BEGIN Records supplied
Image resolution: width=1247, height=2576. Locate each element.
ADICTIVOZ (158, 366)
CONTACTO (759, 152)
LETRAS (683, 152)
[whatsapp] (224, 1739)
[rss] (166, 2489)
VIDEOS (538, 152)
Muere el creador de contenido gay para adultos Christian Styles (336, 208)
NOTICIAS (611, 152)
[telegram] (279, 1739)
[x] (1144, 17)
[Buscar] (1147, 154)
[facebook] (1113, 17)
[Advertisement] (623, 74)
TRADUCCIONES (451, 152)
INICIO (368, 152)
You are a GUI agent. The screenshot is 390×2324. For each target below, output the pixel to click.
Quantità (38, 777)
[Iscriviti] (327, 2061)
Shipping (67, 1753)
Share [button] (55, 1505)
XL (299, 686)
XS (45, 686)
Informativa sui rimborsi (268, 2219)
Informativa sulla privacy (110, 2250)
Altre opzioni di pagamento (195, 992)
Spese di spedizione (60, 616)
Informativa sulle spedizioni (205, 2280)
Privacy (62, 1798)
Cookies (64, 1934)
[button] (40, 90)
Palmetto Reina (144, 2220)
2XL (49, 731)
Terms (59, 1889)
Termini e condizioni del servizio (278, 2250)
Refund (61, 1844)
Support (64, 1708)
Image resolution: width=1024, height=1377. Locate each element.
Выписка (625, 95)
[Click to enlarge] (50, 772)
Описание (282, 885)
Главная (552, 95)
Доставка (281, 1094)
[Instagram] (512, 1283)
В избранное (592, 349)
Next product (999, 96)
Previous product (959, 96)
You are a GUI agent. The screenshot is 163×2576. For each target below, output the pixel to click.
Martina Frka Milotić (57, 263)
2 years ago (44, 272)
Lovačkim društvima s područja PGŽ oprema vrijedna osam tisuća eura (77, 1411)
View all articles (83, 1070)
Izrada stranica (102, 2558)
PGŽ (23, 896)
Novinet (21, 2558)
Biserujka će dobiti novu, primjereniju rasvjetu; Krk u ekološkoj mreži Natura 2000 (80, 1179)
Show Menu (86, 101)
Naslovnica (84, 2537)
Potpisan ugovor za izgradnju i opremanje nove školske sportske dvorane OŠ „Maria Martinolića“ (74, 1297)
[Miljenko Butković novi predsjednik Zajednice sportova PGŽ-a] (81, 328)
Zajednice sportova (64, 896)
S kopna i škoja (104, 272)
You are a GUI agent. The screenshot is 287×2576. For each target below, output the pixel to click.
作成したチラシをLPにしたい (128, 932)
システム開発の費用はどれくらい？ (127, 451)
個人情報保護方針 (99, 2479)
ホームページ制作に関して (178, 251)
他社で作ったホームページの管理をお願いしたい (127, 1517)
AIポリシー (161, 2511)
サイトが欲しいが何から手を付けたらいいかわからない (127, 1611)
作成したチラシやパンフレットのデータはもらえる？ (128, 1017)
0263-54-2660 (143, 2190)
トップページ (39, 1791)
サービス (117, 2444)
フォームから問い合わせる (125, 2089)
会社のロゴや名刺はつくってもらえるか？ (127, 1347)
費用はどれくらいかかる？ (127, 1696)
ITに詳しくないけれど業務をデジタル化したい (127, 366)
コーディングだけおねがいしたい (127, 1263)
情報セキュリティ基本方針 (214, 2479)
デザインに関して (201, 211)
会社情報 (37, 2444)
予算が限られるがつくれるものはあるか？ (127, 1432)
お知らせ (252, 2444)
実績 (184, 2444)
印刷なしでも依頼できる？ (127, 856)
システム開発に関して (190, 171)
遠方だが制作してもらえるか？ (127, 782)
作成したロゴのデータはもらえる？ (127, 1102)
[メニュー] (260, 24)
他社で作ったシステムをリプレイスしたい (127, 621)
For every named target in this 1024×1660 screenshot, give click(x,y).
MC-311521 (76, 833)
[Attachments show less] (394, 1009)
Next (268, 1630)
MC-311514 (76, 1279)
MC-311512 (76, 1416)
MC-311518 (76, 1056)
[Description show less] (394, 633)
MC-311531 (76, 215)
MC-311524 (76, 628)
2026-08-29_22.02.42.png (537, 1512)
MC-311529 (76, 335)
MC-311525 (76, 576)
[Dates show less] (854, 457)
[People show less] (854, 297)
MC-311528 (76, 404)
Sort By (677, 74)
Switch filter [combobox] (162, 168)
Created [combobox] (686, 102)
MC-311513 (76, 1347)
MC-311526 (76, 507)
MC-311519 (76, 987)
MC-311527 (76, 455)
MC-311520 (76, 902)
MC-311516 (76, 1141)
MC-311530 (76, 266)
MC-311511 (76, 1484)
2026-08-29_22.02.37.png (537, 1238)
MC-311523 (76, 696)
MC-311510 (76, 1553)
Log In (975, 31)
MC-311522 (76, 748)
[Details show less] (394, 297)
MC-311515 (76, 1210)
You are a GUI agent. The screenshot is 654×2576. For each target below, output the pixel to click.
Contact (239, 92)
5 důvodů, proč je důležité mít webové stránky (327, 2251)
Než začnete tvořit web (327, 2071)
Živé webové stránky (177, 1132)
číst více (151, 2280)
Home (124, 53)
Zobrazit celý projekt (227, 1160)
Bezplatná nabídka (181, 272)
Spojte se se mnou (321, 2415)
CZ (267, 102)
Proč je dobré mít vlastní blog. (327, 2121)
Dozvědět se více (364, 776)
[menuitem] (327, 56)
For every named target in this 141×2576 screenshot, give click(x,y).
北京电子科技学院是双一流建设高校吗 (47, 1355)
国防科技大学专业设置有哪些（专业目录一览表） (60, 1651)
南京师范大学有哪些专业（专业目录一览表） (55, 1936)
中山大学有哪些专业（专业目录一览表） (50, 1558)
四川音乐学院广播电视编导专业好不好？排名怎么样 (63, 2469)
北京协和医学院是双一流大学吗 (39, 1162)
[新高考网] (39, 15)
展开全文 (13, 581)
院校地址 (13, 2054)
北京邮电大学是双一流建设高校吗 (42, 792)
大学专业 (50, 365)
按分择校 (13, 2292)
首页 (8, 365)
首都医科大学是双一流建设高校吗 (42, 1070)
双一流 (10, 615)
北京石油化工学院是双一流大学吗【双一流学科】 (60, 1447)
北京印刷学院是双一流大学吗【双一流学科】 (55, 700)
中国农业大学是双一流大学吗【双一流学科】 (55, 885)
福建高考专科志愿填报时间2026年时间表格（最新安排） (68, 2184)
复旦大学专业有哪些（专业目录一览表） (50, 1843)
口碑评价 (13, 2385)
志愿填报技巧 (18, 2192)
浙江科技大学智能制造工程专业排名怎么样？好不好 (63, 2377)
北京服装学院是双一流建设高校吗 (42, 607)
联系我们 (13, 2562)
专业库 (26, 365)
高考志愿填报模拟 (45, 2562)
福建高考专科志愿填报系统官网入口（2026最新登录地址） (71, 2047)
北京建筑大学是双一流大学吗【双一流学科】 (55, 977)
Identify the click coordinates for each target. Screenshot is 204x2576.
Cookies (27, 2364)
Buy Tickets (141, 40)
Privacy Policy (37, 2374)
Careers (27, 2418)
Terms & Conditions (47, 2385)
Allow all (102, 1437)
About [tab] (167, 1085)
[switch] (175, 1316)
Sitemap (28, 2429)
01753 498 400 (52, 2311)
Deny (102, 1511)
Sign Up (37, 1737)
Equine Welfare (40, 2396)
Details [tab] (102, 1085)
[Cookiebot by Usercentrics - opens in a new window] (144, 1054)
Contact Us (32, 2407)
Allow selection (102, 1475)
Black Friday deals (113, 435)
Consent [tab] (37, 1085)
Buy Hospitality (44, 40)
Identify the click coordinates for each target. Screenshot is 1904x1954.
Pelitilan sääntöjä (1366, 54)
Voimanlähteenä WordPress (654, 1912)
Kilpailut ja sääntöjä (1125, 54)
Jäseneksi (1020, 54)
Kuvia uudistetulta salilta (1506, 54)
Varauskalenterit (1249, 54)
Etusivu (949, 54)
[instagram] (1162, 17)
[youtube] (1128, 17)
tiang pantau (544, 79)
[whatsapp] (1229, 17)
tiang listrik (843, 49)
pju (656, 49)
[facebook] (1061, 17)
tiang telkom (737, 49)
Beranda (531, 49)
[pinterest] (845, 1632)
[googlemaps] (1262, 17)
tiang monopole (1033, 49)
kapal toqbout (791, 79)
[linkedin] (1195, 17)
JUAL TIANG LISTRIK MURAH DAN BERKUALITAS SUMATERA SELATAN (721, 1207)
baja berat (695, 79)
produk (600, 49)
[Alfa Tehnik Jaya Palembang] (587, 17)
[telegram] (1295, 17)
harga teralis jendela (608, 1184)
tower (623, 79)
END Records supplied
#### Exercise:
Out of the data above, transcribe exactly and only the lines starting with the line that has "国防科技大学专业设置有哪些（专业目录一览表） (60, 1651)" and going on through the line that has "[switch] (175, 1316)", both included.

#### Result:
国防科技大学专业设置有哪些（专业目录一览表） (60, 1651)
南京师范大学有哪些专业（专业目录一览表） (55, 1936)
中山大学有哪些专业（专业目录一览表） (50, 1558)
四川音乐学院广播电视编导专业好不好？排名怎么样 (63, 2469)
北京协和医学院是双一流大学吗 (39, 1162)
[新高考网] (39, 15)
展开全文 (13, 581)
院校地址 (13, 2054)
北京邮电大学是双一流建设高校吗 (42, 792)
大学专业 (50, 365)
按分择校 (13, 2292)
首页 (8, 365)
首都医科大学是双一流建设高校吗 (42, 1070)
双一流 (10, 615)
北京石油化工学院是双一流大学吗【双一流学科】 (60, 1447)
北京印刷学院是双一流大学吗【双一流学科】 (55, 700)
中国农业大学是双一流大学吗【双一流学科】 (55, 885)
福建高考专科志愿填报时间2026年时间表格（最新安排） (68, 2184)
复旦大学专业有哪些（专业目录一览表） (50, 1843)
口碑评价 (13, 2385)
志愿填报技巧 (18, 2192)
浙江科技大学智能制造工程专业排名怎么样？好不好 (63, 2377)
北京服装学院是双一流建设高校吗 (42, 607)
联系我们 (13, 2562)
专业库 (26, 365)
高考志愿填报模拟 (45, 2562)
福建高考专科志愿填报系统官网入口（2026最新登录地址） (71, 2047)
北京建筑大学是双一流大学吗【双一流学科】 (55, 977)
Identify the click coordinates for each target. Screenshot is 204x2576.
Cookies (27, 2364)
Buy Tickets (141, 40)
Privacy Policy (37, 2374)
Careers (27, 2418)
Terms & Conditions (47, 2385)
Allow all (102, 1437)
About [tab] (167, 1085)
[switch] (175, 1316)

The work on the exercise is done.